# Dataset content
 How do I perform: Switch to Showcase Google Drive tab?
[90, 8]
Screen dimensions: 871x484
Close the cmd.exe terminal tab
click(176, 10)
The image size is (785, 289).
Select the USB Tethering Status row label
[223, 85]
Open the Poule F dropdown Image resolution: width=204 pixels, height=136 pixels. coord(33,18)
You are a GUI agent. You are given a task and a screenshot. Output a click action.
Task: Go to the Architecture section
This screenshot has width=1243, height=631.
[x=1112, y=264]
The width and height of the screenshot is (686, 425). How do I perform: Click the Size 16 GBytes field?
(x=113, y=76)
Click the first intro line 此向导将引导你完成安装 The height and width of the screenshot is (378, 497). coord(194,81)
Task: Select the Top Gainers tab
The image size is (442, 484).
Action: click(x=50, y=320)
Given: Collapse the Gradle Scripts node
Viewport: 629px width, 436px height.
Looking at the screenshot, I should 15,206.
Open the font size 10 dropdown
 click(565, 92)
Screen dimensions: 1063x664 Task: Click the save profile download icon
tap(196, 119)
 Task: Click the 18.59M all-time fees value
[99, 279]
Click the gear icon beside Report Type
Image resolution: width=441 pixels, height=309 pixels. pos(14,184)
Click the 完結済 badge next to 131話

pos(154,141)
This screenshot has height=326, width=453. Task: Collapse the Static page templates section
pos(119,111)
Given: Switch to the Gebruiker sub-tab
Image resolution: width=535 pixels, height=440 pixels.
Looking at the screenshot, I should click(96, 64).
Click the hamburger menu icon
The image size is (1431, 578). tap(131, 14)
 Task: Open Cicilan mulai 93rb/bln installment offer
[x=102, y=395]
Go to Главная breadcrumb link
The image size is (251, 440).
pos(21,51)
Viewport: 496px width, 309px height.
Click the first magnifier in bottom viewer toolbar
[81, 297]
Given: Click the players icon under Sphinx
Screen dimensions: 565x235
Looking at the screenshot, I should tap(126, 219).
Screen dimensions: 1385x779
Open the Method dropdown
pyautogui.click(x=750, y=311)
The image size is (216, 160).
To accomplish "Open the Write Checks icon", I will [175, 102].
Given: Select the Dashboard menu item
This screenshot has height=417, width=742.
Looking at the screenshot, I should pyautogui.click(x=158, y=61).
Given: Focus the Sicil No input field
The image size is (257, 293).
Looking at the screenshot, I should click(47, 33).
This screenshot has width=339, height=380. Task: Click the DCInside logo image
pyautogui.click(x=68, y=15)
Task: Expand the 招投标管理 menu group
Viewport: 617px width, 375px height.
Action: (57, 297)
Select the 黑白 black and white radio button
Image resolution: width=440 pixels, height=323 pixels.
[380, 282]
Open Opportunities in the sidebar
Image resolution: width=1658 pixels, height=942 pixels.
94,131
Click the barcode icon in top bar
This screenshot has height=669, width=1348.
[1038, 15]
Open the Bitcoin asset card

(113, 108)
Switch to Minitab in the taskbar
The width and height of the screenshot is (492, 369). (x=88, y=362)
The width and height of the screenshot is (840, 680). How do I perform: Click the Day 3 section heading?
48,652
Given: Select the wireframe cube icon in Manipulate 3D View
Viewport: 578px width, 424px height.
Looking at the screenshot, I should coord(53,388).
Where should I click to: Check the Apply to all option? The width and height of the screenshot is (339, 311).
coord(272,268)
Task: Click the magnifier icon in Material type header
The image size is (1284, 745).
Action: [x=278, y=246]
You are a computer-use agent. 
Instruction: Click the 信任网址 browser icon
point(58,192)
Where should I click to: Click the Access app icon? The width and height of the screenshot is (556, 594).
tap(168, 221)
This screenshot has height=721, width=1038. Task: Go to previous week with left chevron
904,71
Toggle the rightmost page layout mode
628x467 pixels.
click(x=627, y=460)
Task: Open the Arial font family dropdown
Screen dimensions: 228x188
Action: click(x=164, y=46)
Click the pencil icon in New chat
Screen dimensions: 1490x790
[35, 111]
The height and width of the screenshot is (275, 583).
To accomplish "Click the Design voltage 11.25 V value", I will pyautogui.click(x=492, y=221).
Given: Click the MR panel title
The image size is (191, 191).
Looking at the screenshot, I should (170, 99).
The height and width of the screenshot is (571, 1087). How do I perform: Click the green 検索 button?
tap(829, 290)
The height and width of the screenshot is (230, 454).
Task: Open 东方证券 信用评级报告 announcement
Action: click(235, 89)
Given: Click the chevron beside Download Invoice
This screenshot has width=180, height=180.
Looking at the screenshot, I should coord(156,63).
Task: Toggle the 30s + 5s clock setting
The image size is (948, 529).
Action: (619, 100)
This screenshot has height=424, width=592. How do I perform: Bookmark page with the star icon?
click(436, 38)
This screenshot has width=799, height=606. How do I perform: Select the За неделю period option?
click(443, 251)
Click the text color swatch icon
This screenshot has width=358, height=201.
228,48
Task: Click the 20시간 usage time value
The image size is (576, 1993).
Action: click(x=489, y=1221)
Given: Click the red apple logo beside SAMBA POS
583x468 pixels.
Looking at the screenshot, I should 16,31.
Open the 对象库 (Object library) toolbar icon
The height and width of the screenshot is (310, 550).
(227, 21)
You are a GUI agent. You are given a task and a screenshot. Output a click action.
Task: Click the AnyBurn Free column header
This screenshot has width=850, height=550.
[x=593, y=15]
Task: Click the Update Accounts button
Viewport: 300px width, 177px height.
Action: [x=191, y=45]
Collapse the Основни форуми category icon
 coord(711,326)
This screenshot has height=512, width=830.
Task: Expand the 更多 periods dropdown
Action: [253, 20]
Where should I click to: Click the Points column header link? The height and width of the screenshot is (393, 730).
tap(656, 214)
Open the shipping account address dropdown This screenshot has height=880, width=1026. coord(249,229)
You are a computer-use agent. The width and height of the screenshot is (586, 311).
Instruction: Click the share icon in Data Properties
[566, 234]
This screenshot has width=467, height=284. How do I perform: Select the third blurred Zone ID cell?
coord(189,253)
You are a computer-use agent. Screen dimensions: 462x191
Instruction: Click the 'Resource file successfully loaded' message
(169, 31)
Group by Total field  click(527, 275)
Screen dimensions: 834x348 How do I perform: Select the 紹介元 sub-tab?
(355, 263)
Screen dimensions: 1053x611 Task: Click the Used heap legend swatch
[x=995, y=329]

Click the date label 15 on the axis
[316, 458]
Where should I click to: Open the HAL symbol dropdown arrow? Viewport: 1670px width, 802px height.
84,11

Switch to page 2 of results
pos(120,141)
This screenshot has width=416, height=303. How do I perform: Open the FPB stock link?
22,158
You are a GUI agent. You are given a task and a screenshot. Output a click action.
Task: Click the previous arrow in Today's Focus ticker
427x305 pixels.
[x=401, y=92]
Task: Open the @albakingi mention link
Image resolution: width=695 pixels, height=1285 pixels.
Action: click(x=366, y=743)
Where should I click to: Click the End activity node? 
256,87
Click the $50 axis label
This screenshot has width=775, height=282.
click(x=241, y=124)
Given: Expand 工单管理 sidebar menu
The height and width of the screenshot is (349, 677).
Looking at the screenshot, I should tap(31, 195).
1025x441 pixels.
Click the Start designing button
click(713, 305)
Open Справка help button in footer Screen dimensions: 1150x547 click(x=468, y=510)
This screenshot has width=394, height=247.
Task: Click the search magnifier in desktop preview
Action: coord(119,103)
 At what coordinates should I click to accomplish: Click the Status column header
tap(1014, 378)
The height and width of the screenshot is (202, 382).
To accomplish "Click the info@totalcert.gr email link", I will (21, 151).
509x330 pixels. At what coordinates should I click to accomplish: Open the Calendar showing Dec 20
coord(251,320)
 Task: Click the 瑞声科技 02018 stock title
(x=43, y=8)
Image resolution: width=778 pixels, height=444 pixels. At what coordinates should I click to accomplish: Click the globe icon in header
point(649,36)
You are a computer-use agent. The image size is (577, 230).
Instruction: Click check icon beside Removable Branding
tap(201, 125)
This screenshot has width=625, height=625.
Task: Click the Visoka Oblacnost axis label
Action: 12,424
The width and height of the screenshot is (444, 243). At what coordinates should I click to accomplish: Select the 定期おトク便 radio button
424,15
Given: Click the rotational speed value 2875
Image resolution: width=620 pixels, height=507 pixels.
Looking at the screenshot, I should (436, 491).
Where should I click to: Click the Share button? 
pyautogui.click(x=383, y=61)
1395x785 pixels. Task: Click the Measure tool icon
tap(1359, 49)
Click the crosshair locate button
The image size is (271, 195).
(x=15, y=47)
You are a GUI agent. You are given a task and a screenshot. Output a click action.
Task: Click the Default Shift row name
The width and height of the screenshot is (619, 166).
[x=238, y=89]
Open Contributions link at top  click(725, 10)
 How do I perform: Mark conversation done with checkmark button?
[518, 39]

# Action item
Nothing but the lines from the one that contains "The image size is (271, 195)." through the end of the data above should appear, each reproduced exactly.

# Solution for this problem
The image size is (271, 195).
(x=15, y=47)
You are a GUI agent. You are given a task and a screenshot. Output a click action.
Task: Click the Default Shift row name
The width and height of the screenshot is (619, 166).
[x=238, y=89]
Open Contributions link at top  click(725, 10)
 How do I perform: Mark conversation done with checkmark button?
[518, 39]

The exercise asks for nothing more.